Aber Südtirol ist für mich auch ein großer Erzählraum, ein Land, überreich an Geschichte und Geschichten. Das Südende des deutschen Sprachraums, wie mein über 80-jähriger Schwiegervater gern sagt. Allerdings, wenn ich mit ihm auf Wanderungen bin und er mit alten Bergbauern plaudert, verstehe ich oft kein Wort! Manchmal liegt das dann nicht am urigen Dialekt (in den habe ich mich halbwegs eingehört im Lauf von zwanzig Jahren), sondern daran, dass sie Ladinisch reden – die uralte rätoromanische Sprache, die heute noch von einigen Zehntausend Menschen dort benutzt wird. Sie hat einen ganz eigenen Klang, beinah bizarr, wenn man sie zum ersten Mal hört.

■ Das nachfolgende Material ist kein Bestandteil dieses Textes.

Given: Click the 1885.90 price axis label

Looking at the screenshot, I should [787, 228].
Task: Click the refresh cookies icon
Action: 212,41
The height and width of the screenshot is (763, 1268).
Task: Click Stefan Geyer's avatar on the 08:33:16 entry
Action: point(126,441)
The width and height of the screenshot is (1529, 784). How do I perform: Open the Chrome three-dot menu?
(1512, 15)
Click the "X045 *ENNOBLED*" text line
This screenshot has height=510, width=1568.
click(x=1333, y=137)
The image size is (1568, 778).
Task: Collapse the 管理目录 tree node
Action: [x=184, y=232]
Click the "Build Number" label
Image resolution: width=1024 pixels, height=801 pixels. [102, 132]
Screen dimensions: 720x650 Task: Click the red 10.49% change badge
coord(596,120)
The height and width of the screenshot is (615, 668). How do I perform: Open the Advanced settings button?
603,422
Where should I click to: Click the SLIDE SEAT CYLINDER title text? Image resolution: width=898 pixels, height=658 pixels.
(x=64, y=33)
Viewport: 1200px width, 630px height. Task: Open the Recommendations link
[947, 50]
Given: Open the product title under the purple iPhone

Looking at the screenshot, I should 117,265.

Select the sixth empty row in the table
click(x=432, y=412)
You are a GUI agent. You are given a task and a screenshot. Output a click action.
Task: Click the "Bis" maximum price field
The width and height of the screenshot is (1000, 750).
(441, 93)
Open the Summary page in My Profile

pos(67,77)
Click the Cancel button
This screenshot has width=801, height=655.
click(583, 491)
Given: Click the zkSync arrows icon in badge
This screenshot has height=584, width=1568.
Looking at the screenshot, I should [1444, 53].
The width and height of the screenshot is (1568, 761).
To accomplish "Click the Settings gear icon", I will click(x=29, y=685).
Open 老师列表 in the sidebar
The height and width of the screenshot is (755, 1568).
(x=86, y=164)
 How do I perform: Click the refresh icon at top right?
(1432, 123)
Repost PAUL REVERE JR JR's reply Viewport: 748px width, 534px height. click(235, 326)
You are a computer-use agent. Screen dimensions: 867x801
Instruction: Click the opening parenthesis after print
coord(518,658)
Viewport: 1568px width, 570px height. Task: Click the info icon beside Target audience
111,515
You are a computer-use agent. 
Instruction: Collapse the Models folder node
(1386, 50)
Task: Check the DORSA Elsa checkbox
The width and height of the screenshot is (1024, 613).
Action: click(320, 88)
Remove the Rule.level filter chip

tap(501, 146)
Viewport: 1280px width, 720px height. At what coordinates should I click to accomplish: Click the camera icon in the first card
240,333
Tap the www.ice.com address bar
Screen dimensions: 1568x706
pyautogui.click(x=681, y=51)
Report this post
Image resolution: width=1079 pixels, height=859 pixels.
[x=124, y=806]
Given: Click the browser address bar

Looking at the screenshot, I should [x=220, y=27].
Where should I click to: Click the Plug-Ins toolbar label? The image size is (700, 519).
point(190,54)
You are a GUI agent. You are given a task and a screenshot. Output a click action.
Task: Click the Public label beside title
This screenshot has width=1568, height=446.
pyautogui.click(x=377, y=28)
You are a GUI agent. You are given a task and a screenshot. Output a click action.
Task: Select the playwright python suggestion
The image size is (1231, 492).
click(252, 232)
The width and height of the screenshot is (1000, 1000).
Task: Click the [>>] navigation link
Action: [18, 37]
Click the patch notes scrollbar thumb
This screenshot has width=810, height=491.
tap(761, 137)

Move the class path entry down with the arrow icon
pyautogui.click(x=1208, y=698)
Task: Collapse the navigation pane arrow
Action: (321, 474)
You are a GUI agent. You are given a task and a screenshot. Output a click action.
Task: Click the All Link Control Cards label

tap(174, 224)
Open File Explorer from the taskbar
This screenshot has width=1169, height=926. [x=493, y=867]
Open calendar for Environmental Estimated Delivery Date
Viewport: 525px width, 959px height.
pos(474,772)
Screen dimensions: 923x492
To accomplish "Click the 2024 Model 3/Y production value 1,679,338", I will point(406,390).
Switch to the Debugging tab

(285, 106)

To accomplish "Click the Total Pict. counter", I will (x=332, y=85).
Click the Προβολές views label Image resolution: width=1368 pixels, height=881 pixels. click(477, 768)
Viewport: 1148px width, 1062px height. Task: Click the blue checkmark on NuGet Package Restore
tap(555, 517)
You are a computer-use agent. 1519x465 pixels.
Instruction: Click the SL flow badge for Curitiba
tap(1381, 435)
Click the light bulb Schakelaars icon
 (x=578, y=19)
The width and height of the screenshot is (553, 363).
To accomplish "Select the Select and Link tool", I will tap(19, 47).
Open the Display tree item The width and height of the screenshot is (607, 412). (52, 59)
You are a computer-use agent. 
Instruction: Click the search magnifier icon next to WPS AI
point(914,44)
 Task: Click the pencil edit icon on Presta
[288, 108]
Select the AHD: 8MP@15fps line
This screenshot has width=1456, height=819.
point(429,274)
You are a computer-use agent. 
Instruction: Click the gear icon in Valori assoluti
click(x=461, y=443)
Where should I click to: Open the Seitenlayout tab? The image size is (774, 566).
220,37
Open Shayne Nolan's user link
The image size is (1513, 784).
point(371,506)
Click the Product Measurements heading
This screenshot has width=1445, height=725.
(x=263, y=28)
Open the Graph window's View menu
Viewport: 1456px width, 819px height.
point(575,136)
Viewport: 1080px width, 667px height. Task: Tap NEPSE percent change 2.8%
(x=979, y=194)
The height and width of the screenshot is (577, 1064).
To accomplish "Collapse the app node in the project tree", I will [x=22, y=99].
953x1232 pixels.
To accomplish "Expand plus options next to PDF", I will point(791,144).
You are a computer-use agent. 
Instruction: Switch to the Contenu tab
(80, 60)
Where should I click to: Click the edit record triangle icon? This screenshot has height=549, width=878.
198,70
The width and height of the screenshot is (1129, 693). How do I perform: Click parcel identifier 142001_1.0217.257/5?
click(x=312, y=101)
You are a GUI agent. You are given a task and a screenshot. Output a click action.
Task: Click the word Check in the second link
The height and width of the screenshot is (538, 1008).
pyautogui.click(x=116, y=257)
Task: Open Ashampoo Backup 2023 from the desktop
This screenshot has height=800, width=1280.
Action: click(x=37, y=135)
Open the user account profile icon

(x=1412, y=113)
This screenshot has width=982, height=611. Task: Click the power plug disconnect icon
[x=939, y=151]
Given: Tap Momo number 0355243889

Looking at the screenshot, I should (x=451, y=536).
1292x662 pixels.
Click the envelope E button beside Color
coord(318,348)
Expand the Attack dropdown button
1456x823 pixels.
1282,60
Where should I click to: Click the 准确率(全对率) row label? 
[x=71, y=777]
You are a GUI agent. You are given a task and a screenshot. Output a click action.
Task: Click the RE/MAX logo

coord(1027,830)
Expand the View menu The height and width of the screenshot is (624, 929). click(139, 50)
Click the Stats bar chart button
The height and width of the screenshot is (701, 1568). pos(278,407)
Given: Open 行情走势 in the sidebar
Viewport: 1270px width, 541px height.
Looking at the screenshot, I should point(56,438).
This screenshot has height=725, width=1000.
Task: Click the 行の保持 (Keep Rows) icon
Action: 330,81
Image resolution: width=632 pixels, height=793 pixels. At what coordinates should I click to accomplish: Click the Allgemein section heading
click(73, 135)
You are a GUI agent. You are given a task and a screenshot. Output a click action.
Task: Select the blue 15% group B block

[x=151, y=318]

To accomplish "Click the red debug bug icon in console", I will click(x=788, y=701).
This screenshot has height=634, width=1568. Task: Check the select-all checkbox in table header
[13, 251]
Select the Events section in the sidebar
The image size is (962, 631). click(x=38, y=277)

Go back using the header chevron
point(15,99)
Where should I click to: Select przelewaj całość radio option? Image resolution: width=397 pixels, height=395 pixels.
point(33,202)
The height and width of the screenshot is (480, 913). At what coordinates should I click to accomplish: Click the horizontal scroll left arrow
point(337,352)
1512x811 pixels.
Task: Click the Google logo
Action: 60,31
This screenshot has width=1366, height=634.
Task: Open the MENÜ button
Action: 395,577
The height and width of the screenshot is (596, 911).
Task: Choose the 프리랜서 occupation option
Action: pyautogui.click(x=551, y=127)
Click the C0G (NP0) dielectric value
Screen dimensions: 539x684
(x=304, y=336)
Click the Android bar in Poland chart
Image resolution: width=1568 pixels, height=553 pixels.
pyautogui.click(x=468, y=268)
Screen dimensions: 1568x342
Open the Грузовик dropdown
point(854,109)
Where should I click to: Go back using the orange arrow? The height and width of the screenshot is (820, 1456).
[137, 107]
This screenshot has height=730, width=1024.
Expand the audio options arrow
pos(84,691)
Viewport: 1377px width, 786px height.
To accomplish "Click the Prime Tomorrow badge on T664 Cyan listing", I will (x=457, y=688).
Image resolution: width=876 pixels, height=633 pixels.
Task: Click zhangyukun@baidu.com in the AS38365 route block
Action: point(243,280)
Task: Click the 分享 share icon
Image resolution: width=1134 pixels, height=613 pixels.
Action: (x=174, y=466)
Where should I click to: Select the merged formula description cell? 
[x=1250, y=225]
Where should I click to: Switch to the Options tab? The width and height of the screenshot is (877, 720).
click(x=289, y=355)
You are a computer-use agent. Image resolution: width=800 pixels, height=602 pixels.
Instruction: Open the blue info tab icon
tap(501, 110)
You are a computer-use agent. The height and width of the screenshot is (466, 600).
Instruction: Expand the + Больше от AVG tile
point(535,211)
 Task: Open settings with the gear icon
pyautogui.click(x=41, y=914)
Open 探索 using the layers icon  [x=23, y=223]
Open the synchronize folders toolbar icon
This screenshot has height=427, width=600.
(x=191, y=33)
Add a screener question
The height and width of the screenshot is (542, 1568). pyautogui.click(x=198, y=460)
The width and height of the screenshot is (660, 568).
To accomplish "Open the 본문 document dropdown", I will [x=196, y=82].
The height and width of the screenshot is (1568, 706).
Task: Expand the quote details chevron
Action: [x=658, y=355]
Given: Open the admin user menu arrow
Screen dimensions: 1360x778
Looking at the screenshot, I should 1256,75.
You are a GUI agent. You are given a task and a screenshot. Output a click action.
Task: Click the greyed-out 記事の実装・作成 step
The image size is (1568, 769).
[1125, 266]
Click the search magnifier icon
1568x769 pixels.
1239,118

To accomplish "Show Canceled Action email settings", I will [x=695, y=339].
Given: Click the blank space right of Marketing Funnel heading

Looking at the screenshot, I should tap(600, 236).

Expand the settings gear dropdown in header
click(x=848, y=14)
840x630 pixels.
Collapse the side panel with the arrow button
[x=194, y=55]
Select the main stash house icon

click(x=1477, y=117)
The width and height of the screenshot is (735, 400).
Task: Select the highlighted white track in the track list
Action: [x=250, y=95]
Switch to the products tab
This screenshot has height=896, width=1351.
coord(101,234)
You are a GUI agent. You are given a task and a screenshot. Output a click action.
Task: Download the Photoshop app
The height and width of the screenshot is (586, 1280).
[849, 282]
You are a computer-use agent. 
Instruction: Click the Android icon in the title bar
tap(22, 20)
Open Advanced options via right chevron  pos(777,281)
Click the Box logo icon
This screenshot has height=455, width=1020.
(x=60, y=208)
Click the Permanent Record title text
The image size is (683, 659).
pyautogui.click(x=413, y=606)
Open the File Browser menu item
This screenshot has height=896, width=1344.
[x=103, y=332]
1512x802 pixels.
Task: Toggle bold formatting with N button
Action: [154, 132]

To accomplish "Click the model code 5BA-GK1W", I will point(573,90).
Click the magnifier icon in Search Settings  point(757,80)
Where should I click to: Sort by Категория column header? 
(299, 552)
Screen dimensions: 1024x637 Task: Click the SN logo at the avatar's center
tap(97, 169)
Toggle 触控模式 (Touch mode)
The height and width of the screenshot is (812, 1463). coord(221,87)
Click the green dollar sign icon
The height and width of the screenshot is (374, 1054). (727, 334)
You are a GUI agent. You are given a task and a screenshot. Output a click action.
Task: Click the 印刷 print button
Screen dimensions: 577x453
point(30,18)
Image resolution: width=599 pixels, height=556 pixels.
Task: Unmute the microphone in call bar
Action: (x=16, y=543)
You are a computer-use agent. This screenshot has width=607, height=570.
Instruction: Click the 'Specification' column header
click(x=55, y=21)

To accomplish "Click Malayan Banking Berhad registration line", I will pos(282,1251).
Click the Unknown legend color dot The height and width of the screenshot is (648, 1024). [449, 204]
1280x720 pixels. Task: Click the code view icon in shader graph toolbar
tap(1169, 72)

Dann ist da auch das spannende Gebilde Südtirol, das so eine zerrissene Historie hat. Spielball zwischen dem deutschen und dem italienischen Faschismus, leidvoll. Aber heute ist das kleine Land auch eine Art Idealbild mit seiner weitreichenden Autonomie, mit dem Frieden, den das Land zwischen Österreich und Italien gefunden hat, in einem gemeinsamen «Europa der Regionen», wie man so schön sagt. Ich finde, das ist dort mehr als ein Schlagwort. Auch wenn es das andere natürlich auch immer noch gibt, den stumpfen Nationalismus aus der Mottenkiste des Grauens. Der ist nicht totzukriegen.
Und schließlich ist Südtirol einfach ein wunderschönes Land. Auch und gerade fernab der touristischen Klischees und des überdrehten Wintersport-Trubels. Sowohl «Die trunkene Fahrt» als auch «Luyánta» basieren zwar irgendwie auf persönlichen Südtiroler Erlebnissen. Das Erste auf einer wahnwitzigen Spritztour quer durchs Land (allerdings in keinem Fiat Panda). Das Zweite auf dem freien Fabulieren, das sich aus der Vertrautheit mit einer alten, richtig epischen Dolomitensage ergeben hat, die in Südtirol sehr bekannt ist. Allerdings, beides ist nun wirklich keine Regionalliteratur. Das wäre ja auch eine Anmaßung sondergleichen, wenn ich da eine Art Heimatliteratur produzieren wollte. Es geht ins Weite.